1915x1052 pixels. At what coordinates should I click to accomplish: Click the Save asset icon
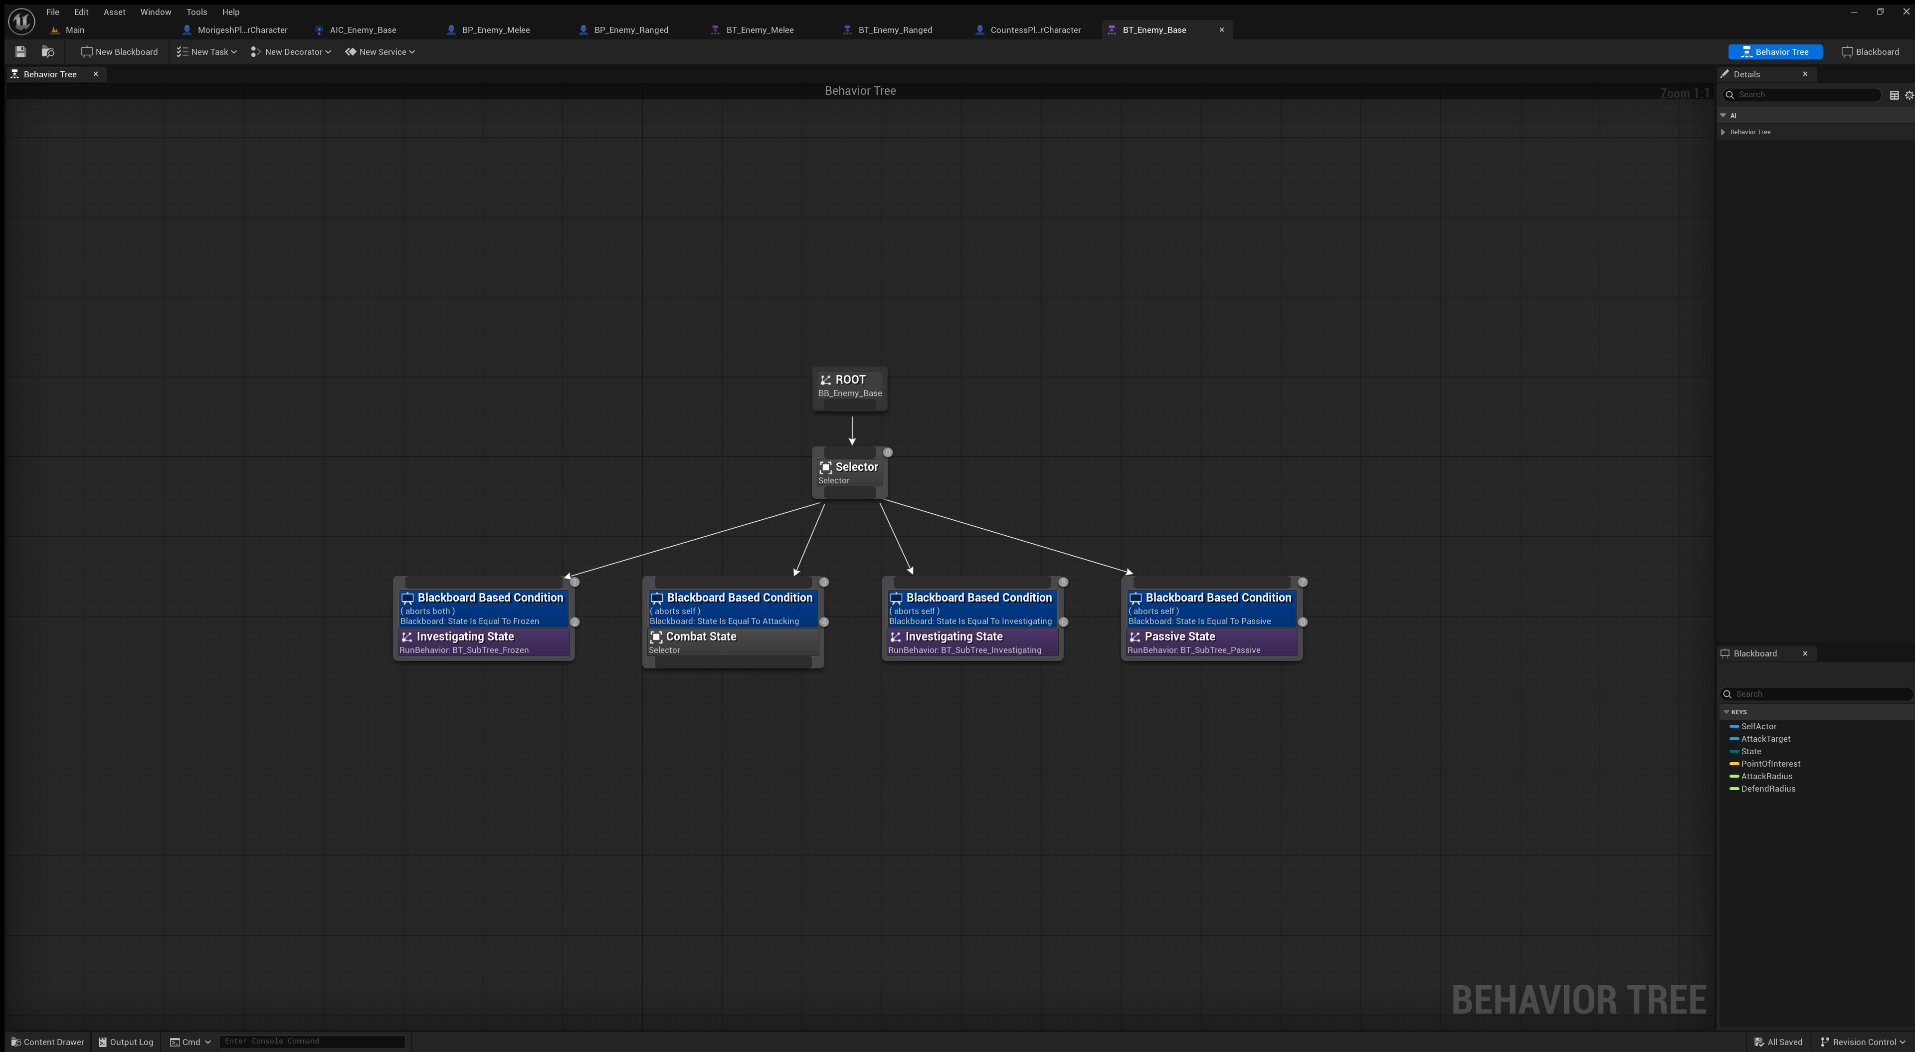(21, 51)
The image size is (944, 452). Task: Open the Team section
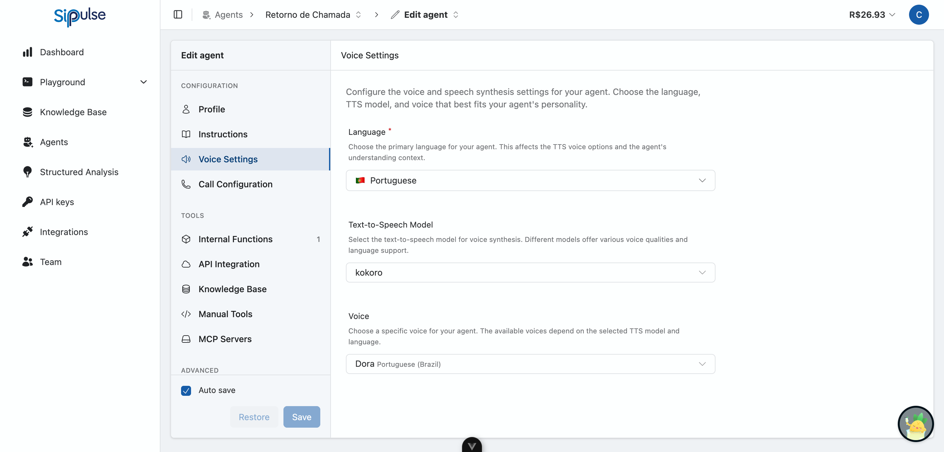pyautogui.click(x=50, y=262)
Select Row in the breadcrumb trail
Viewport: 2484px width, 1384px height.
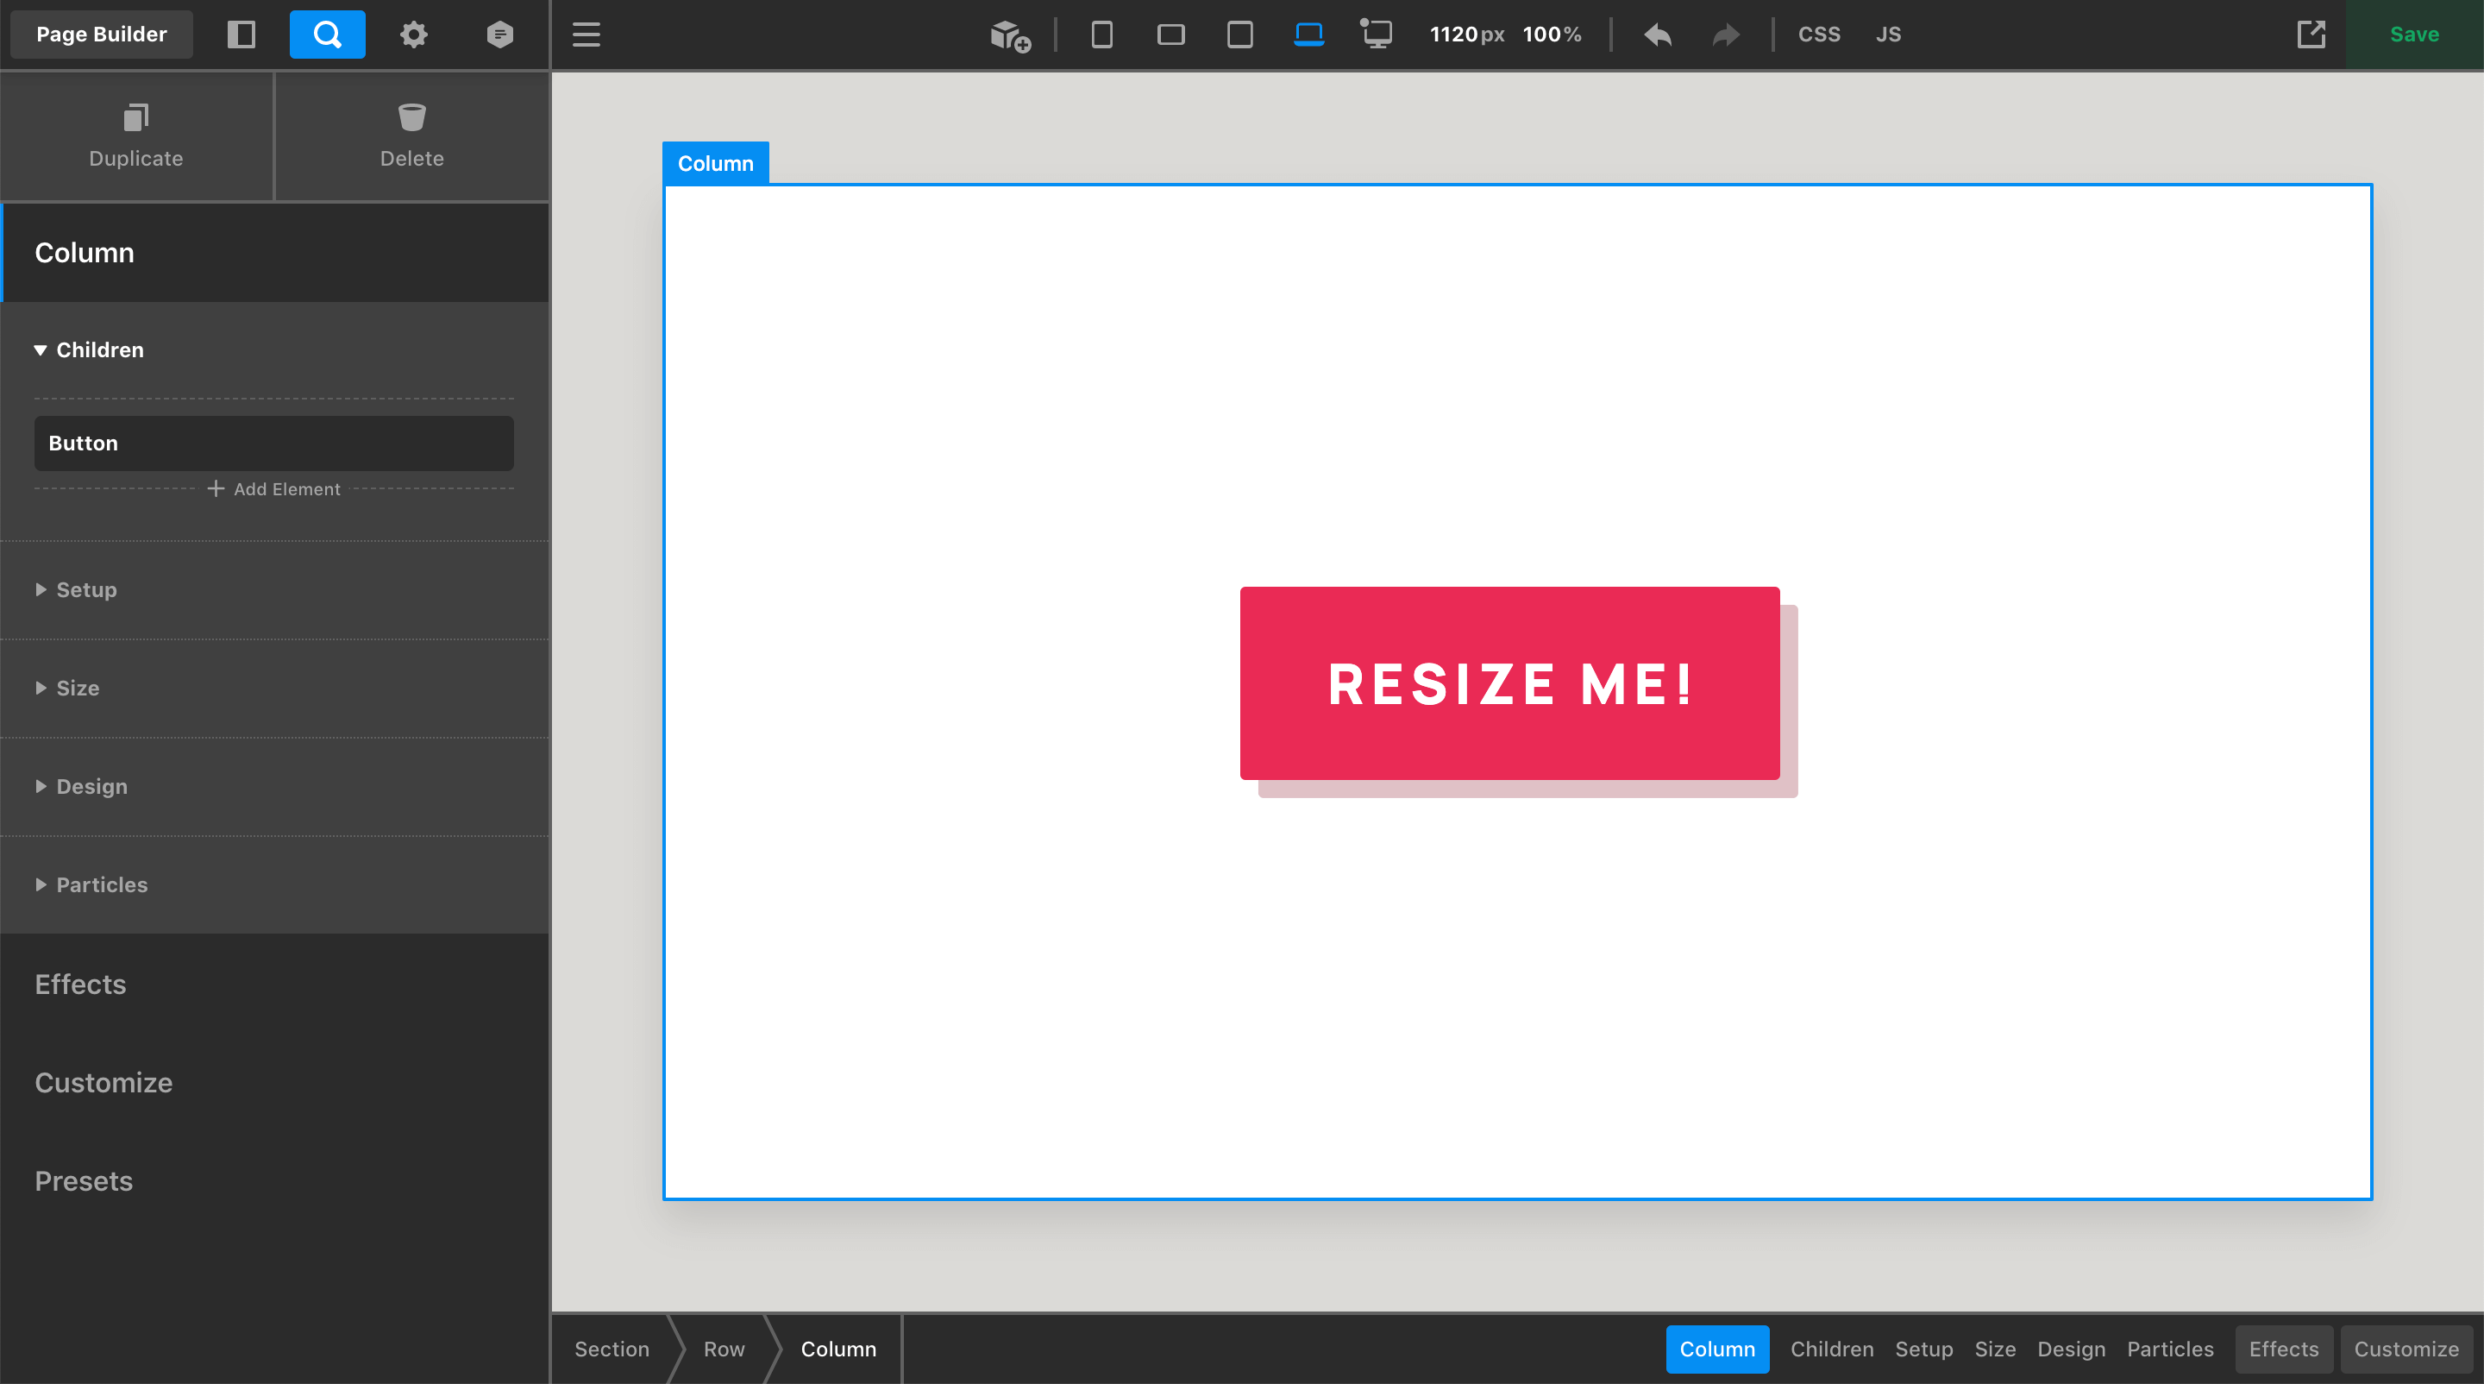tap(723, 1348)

_ _ _ _ _

_YOUR ASSIGNMENT_
Find the line that contains "The image size". Copy it and every line after it through the end of the listing exactly, but not the pictures.

_EXERCISE SOLUTION_
The image size is (944, 452). Task: Open the Team section
pyautogui.click(x=50, y=262)
Select Row in the breadcrumb trail
Viewport: 2484px width, 1384px height.
tap(723, 1348)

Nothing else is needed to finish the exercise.